A need remains for a dielectric waveguide that provides better
mechanical alignment for connecting the waveguide to other
waveguides and electrical components in order to increase the
quality and integrity of signal transmission across a connection
interface.
SUMMARY OF THE INVENTION
In an embodiment, a dielectric waveguide for propagating
electromagnetic signals is provided that includes a cladding
member. The cladding member extends a length between two ends. The
cladding member has an oblong cross sectional shape. The cladding
member is formed of a first dielectric material. The cladding
member defines a core region that extends through the cladding
member the length of the cladding member. The core region has a
circular cross sectional shape. The core region is filled with a
second dielectric material having a dielectric constant value that
differs from a dielectric constant value of the first dielectric
material of the cladding member.
In another embodiment, a dielectric waveguide for propagating
electromagnetic signals is provided that includes a core member and
a cladding member. The core member extends a length between two
ends. The core member has a circular cross sectional shape. The
core member is formed of a first dielectric material. The cladding
member surrounds the core member along the length of the core
member. The cladding member has an oblong cross sectional shape.
The cladding member is formed of a second dielectric material
having a dielectric constant value that differs from a dielectric
constant value of the first dielectric material of the core
member.
In yet another embodiment, a dielectric waveguide for propagating
electromagnetic signals is provided that includes a core member and
a cladding member. The core member extends a length between two
ends. The core member is formed of a first dielectric material
having a dielectric constant value less than 3. The cladding member
surrounds the core member along the length of the core member. The
cladding member has an oblong cross sectional shape. The cladding
member is formed of a second dielectric material having a
dielectric constant value that is between 3 and 7.
BRIEF DESCRIPTION OF THE DRAWINGS
FIG. 1 is a top perspective view of a dielectric waveguide formed
in accordance with an embodiment.
FIG. 2 is a cross-sectional view of the dielectric waveguide
according to a first embodiment.
FIG. 3 is a cross-sectional view of the dielectric waveguide
according to a second embodiment.
FIG. 4 is a top perspective view of the dielectric waveguide
according to an alternative embodiment.
FIG. 5 is a cross-sectional view of the dielectric waveguide
according to another alternative embodiment.

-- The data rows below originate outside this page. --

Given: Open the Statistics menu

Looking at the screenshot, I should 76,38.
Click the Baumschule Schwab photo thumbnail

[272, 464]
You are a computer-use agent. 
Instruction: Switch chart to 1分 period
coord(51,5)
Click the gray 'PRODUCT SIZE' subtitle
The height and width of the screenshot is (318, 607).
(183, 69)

DETAILED DESCRIPTION OF THE INVENTION
FIG. 1 is a top perspective view of a dielectric waveguide 100
formed in accordance with an embodiment. The dielectric waveguide
100 is configured to convey electromagnetic signals along a length
of the waveguide 100 for transmission of the electromagnetic
signals to or from an antenna, a radio frequency transmitter and/or
receiver, or another electrical component. The electromagnetic
signals may be in the form of electromagnetic waves. The dielectric
waveguide 100 may be used to transmit sub-terahertz radio frequency
signals, such as in the range of 120-160 GHz. The signals are
millimeter-wave signals since the signals in this frequency range
have wavelengths less than five millimeters. The dielectric
waveguide 100 may be used to transmit modulated radio frequency
(RF) signals. The modulated RF signals may be modulated in
orthogonal mathematical domains to increase data throughput. The
dielectric waveguide 100 is oriented with respect to a vertical or
elevation axis 191, a lateral axis 192, and a longitudinal axis
193. The axes 191-193 are mutually perpendicular. Although the
elevation axis 191 appears to extend in a vertical direction
generally parallel to gravity, it is understood that the axes
191-193 are not required to have any particular orientation with
respect to gravity. The dielectric waveguide 100 extends a length
along the longitudinal axis 193 between two ends 104.

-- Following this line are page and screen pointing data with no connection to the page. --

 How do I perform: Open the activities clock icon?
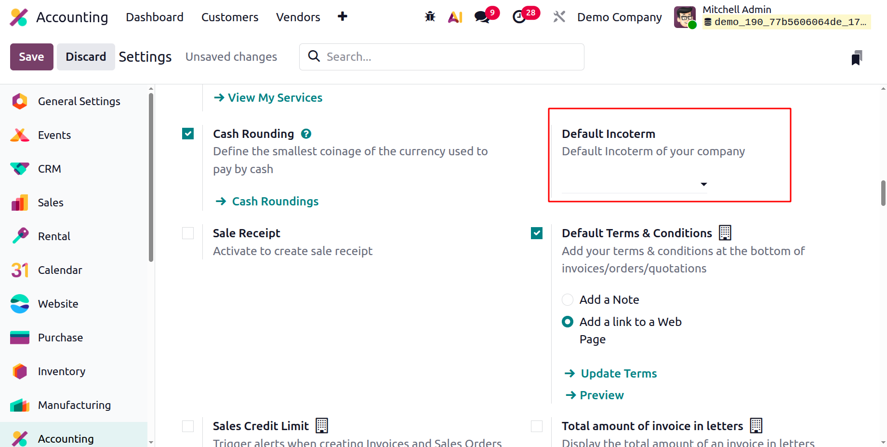click(x=519, y=17)
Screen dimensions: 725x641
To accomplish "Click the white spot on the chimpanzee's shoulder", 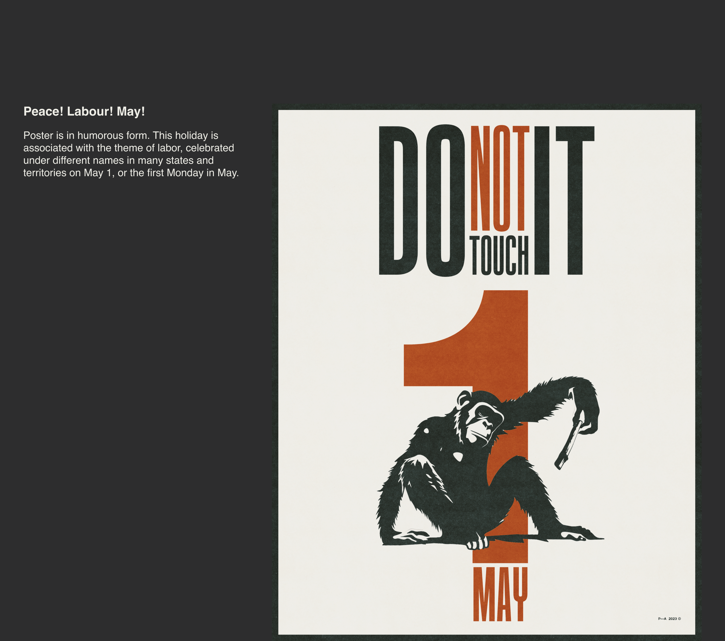I will [x=426, y=431].
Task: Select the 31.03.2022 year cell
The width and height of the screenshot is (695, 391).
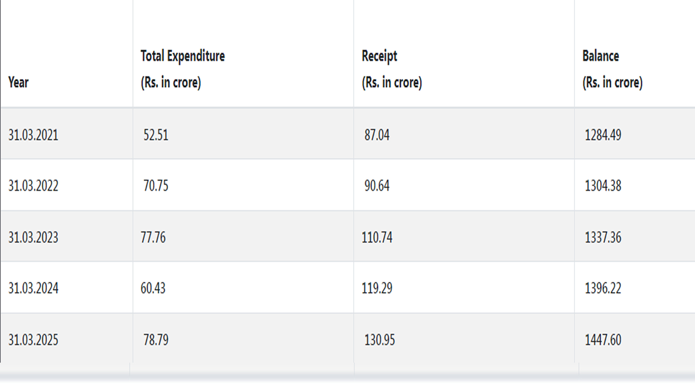Action: (33, 186)
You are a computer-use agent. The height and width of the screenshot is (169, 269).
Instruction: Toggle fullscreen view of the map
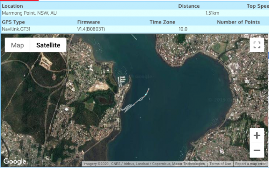click(257, 45)
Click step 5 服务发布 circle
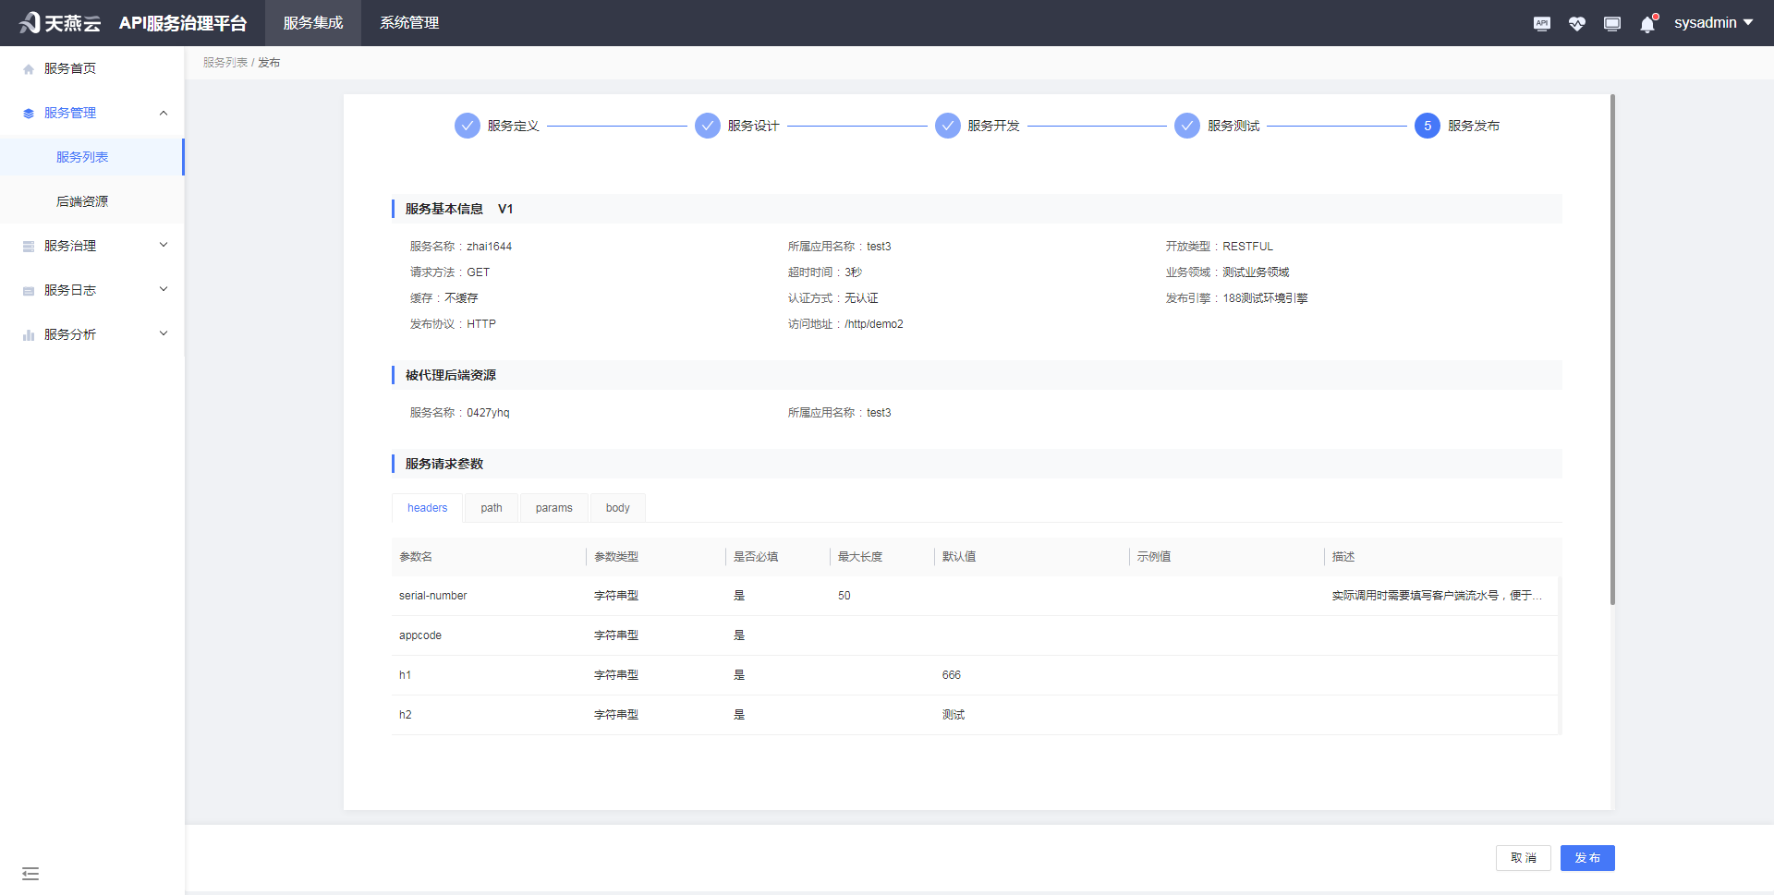This screenshot has width=1774, height=895. click(1427, 126)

The dielectric waveguide 100 includes a cladding member 102 that
extends the length of the dielectric waveguide 100. The cladding
member 102 is formed of a dielectric material, referred to herein
as a cladding material. Thus, the cladding material is an
electrical insulator that may be polarized by an applied electric
field. The cladding member 102 has an oblong cross sectional shape.
For example, the cross sectional shape of the cladding member 102
is longer in one direction than in another direction. The oblong
shape of the cladding member 102 may orient the electromagnetic
waves that propagate through the dielectric waveguide 100 in a
horizontal or vertical polarization. The cladding member 102 may be
rectangular with right angle corners, rectangular with curved
corners, trapezoidal, elliptical, oval, or the like. In the
illustrated embodiment, the cladding member 102 has a top side 106,
a bottom side 108, a left side 110, and a right side 112. As used
herein, relative or spatial terms such as "first," "second," "top,"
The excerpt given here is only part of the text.